During the first couple months, at Starbucks, I was able to lay a foundation for what I’d need in order to be a successful employee. Over time I expanded my domain knowledge by learning how to make drinks. With more knowledge I was able to work at double the speed with half the effort.

Schema:

Wikipedia says, “A schema describes a pattern of thought or behavior that organizes categories of information and the relationships among them.” (https://en.wikipedia.org/wiki/Schema_(psychology))

In the book, Peak, Anders Ericsson and Robert Pool say, “The key benefit of mental representations [aka schemas] lies in how they help us deal with information: understanding and interpreting it, holding it in memory, organizing it, analyzing it, and making decisions with it.”

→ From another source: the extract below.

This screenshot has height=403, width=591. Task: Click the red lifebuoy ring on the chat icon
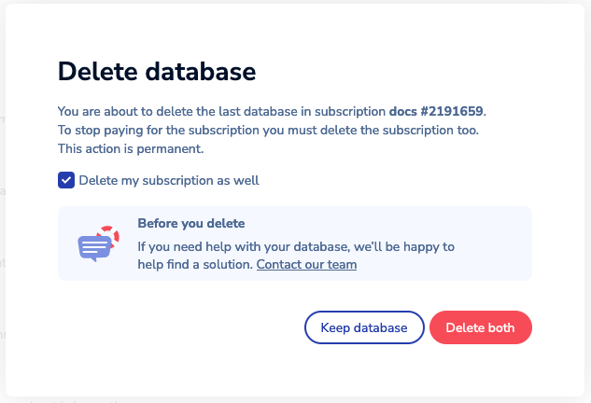pos(108,232)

Schema’s help when googling. Let’s start with an example. One time I was picking up my 4-year-old cousin from daycare. Normally, his mom would pick him up, so I was met with the surprised gaze of many toddlers. Then, a toddler exclaimed to my cousin, “Is that your grandma?!?” I was twenty-three. The toddler was confused because I didn’t match their schema for the type of person that normally arrives at daycare.

I assume my cousin’s playmate’s schema, for who usually arrives at daycare, included parents and grandparents, but not cousin. Subsequently, my cousin exclaimed, “Noooo that’s my cousin!” His playmate had to incorporate this new information into his existing schema. There is also a possibility that my assumptions are wrong, and the playmate was trying to make a dig at how old I look for my age. I’d rather not take the assumption that hurts my ego.

Conclusion in Relation to Googling:

Google is a great resource, but to perform a search you must have a foundation. A more intricate schema will lead to a more accurate google search. It would be more precise to google ‘latte’ as oppose to ‘coffee, question mark, milk’. It would be more beneficial to search ‘cousin’ rather than ‘not grandma looking human’. When google searching code, ‘pandas matplotlib’ is way more specific and helpful than ‘coding graph not working, why.’ That is why I believe it is best to lay the foundation and build a schema before googling. It saves time and a headache.